### THE TASK
From the line that contains "You are a GUI" through the last line of the data, copy everything exactly and nothing else, omitting the pictures.
■ ■ ■ ■
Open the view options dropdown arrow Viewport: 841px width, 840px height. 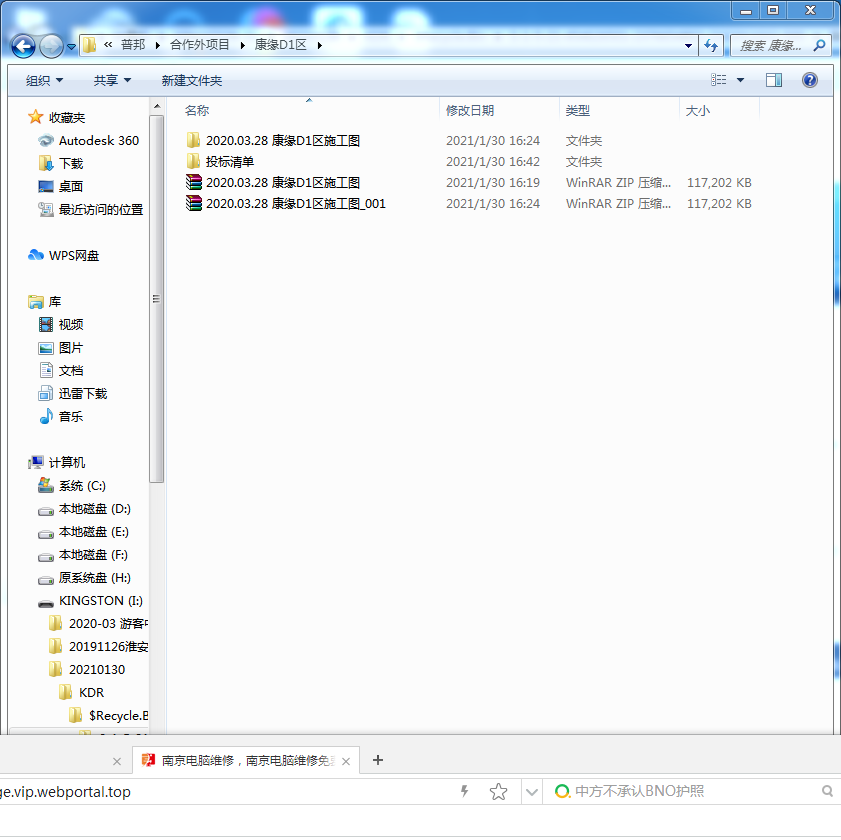(740, 80)
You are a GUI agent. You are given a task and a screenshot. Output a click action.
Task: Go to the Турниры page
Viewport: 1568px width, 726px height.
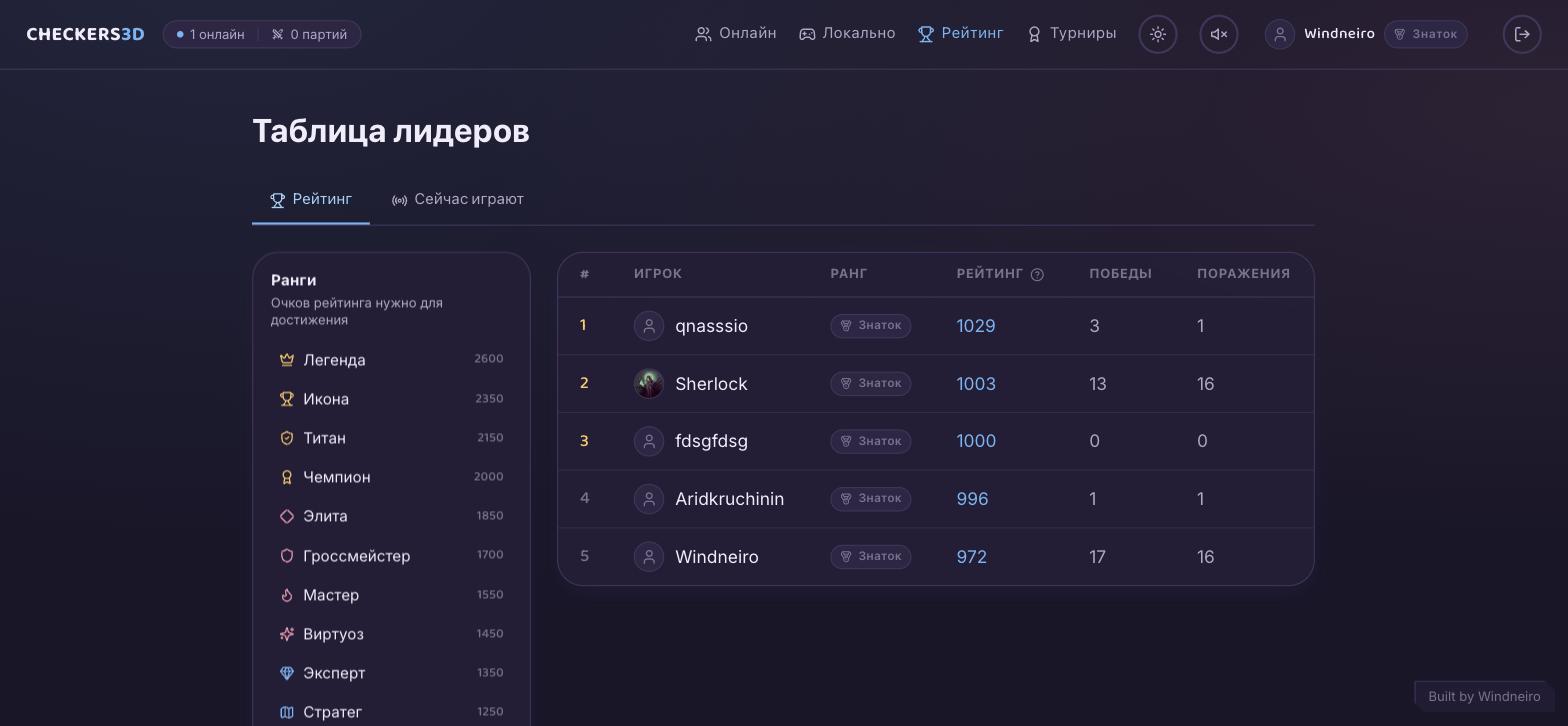[x=1071, y=34]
■ ■ ■ ■
### RESPONSE AREA
You are a GUI agent. You are given a task and a screenshot. Output a click action.
Task: Go to the Турниры page
Viewport: 1568px width, 726px height.
[x=1071, y=34]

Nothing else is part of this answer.